Mother then appeared with counsel at the November 28th hearing. Counsel made an oral motion for continuance, asserting that he had just been retained and had not had sufficient time to conduct discovery or otherwise prepare for the hearing. The motion was denied and the court proceeded to hear evidence to determine the proper apportionment of the wrongful death proceeds. The court heard testimony from Mother and her husband, and from Father, his wife, and his sister.

The testimony evinced the following undisputed facts: Mother and Father married after she became pregnant with Decedent and they moved to Paris, Illinois from Marshall, Illinois, a nearby town. Mother gave birth to Decedent when she was 16 years old. When Decedent was about one-and-a-half years old, Mother and Father divorced. Decedent went to live with Father and his mother back in Marshall and Mother was allowed supervised visitation.

Following the divorce, Mother spent less and less time with Decedent, and by the time he was four or five, their relationship had largely dissipated. Mother remarried which was followed within a few years by another divorce, and she lost contact with Decedent. Father, for his part, assumed responsibility—together with substantial assistance from his mother and other family members—for raising Decedent. He remarried and provided Decedent with consistent support, a healthy and stable home-life including trips and hobbies, and maintained with Decedent a deep and meaningful relationship.

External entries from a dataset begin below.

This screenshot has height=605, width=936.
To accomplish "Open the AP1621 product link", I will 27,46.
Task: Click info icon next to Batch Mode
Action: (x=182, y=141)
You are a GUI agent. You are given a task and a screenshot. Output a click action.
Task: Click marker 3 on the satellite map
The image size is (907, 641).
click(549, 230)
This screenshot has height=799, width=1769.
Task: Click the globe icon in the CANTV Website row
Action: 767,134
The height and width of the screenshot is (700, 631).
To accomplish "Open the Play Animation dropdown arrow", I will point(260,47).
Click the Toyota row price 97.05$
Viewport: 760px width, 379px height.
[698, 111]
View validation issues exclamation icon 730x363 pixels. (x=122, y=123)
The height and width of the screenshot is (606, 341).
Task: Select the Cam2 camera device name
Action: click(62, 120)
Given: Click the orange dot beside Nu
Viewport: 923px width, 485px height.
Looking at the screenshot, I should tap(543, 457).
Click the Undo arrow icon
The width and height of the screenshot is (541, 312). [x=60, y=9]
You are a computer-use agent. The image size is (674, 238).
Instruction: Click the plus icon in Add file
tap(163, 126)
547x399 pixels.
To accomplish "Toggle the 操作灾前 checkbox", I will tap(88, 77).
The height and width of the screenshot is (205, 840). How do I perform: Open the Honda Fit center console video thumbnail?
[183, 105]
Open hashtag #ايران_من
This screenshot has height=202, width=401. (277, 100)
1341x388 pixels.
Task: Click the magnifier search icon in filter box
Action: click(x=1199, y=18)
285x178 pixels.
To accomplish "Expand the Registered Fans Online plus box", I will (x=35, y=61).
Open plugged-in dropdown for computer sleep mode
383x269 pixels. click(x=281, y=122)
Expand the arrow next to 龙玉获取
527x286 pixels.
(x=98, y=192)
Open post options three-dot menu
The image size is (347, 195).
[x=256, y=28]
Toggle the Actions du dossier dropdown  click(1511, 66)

At the hearing, Father's counsel took an aggressive approach with respect to the testimony regarding Mother's relationship with Decedent. Through vigorous cross-examination of Mother and direct testimony of Father and members of Father's family, Father's counsel adduced testimony against Mother concerning her past conduct some of which occurred over two decades ago including marital infidelity, alleged illegal drug activity, and other dysfunction.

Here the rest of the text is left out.